Saya bisa merasakan jari tangan Alia kemudian memasuki lubang kemaluan saya keluar masuk, sehingga membuat saya semakin bernafsu. Saya semakin kuat menyedot susu Alia, sehingga terdengar desahan-desahan kenikmatan dari Alia. Tiba-tiba saya dikejutkan oleh jeritan Rika. Saya tersadar dari kenikmatan, dan saya melihat sebuah pemandangan yang paling mengerikan yang pernah saya lihat. Didi ternyata kembali memasukkan susu Rika ke dalam mulutnya, sementara tangan kirinya mencengkeram susu Rika yang lain. Namun apa yang diperbuat Didi..? Dia mengunyah susu rika..!

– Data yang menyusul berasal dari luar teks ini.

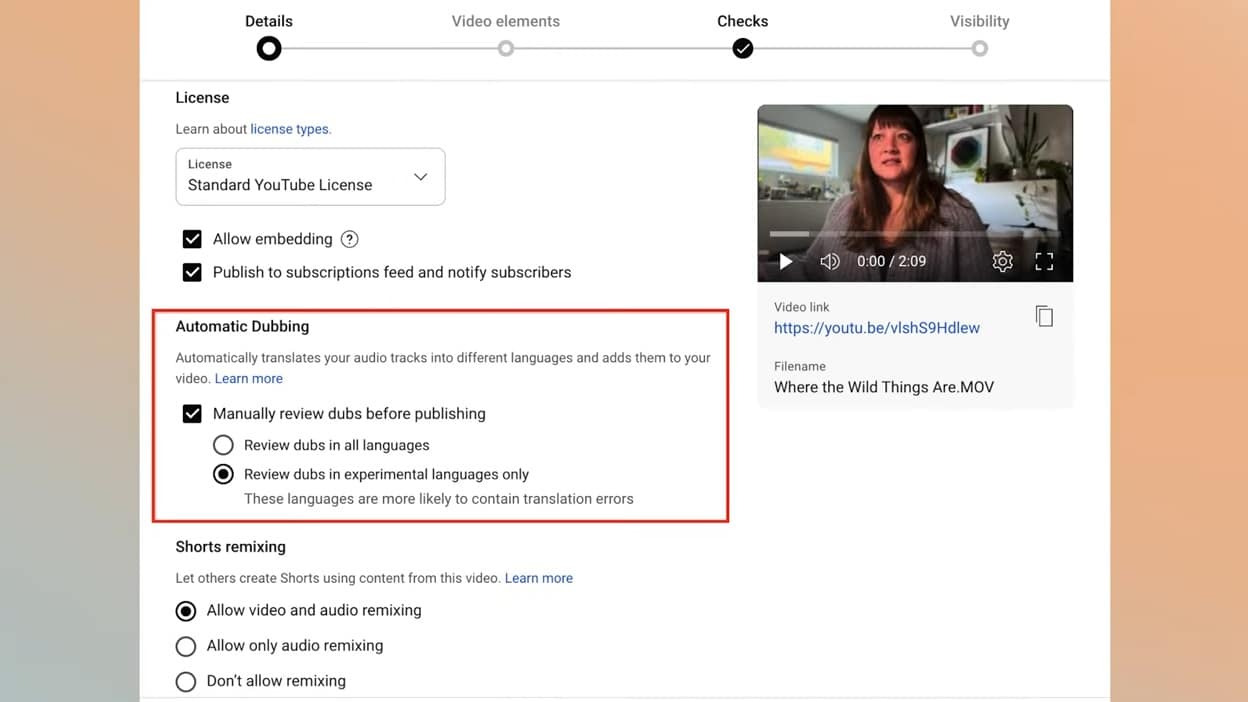Play the video preview
Image resolution: width=1248 pixels, height=702 pixels.
pyautogui.click(x=786, y=261)
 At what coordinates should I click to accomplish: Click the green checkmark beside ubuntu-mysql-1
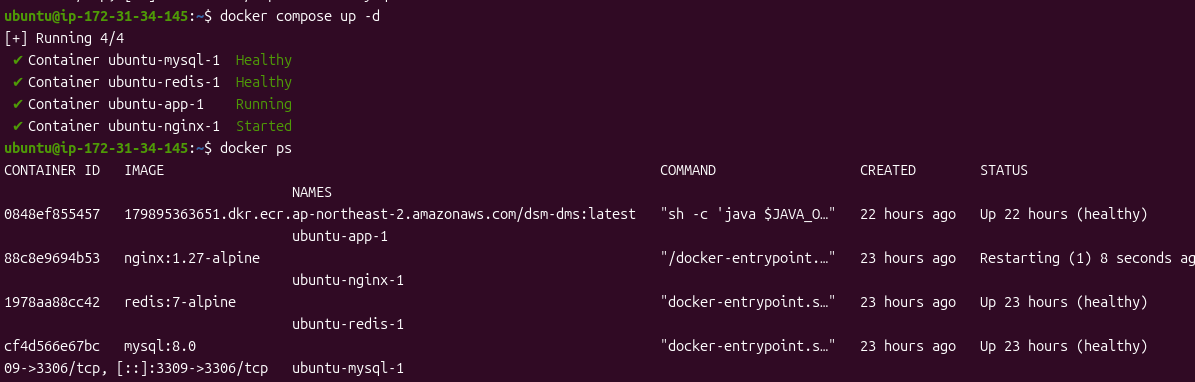coord(18,60)
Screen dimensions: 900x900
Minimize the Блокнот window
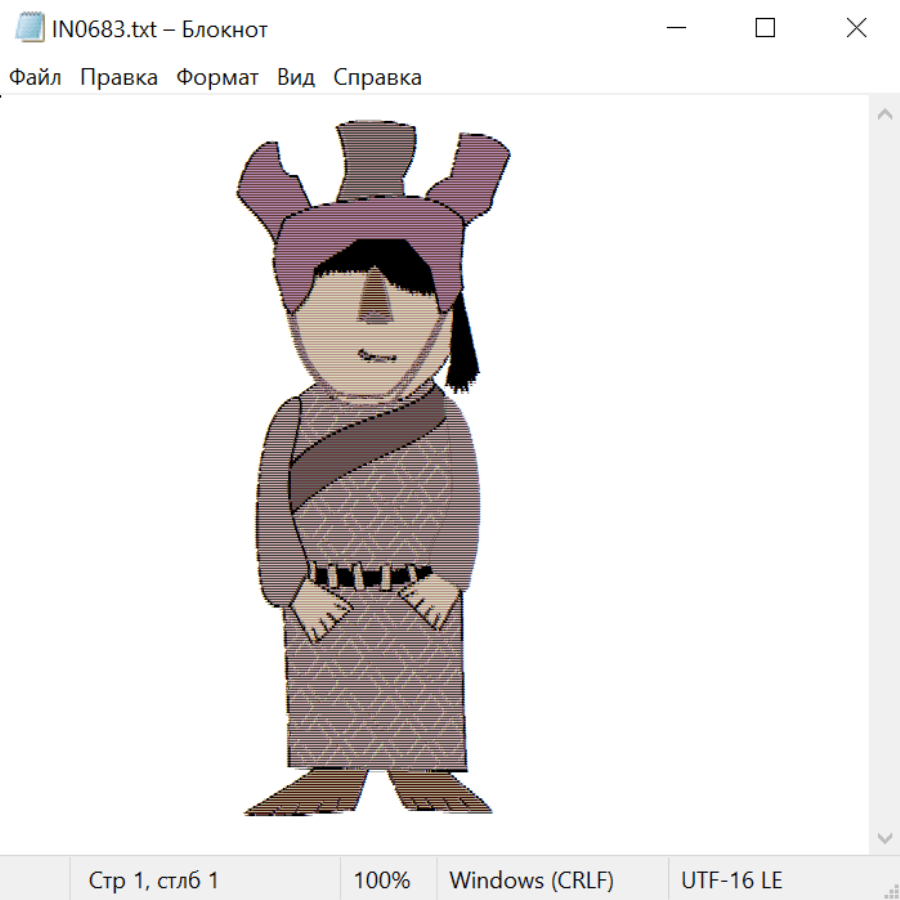pyautogui.click(x=674, y=28)
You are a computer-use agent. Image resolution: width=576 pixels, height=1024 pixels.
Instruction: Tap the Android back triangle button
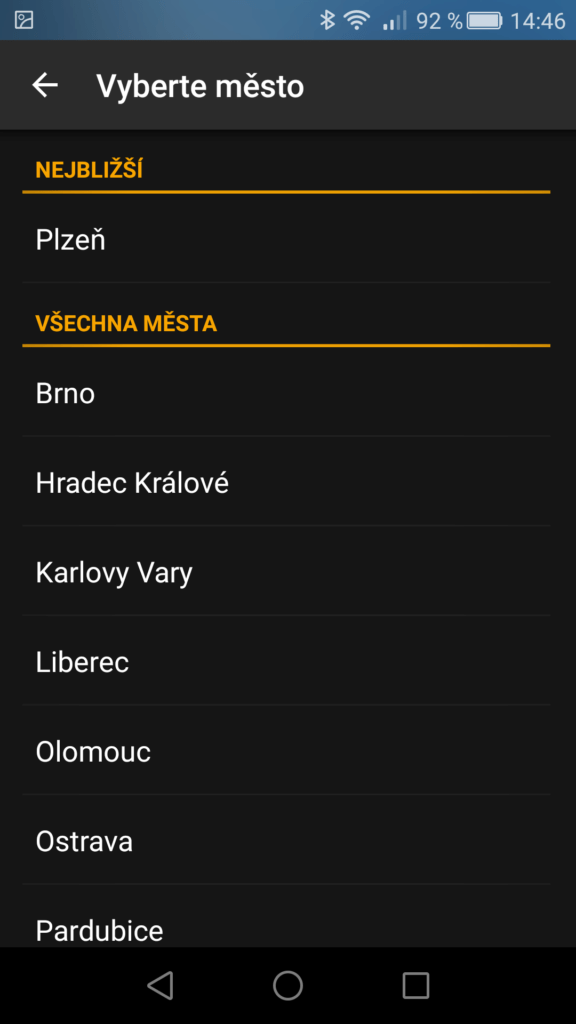point(161,985)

Ya..! Terdengar bunyi daging dikunyah, dan Didi benar-benar mengunyah susu Rika untuk dimakan. Didi mencincang dan mencabik susu Rika dengan mulutnya. Ukh... tidak sanggup saya melihatnya. Saat itu roh saya serasa terbang. Yuni pun nampak tidak percaya dengan penglihatannya. Hanya Alia tampak tenang-tenang saja, seperti tidak terjadi apa-apa. Selanjutnya tangan kiri Didi berusaha membetot susu Rika yang lain. Dan kemudian Didi benar-benar mencabik-cabik susu Rika dengan tangannya. Didi pastilah seorang psikopat seks.

Saat itu saya merasa muak dan mual, sehingga saya tidak bereaksi, meskipun Alia sedang bermain dengan tubuh saya. Dan entah bagaimana caranya, Yuni berhasil membuka ikatan tangannya dan kemudian menendang kemaluan Didi sehingga cowok itu tersungkur sementara Alia terkejut atas kejadian yang tiba-tiba itu. Kemudian Yuni menendang kepala Alia dengan keras, sehingga Alia roboh terguling. Yuni kemudian mengambil pakaian yang tergeletak seadanya, membuka pintu dan mengajak saya lari sejauh jauhnya dari tempat tersebut.

Saya begitu ketakutan, sehingga yang ada dipikiran saya hanya kabur sejauh mungkin। Antara sadar dan tidak, kami mencari kantor polisi dan melaporkan kejadian tersebut. Sayangnya, polisi bergerak lambat, sehingga kabarnya Alia dan Didi, juga Rika menghilang. Entah kemana, saya juga tidak tahu. Namun, saya tetap terkenang pada Alia. Gayanya, suaranya, dan wajahnya. Walaupun setelah kejadian tersebut, saya tetap merasa kehilangan. Saya memang menyukainya. Benar-benar menyukainya. Alia, i love you.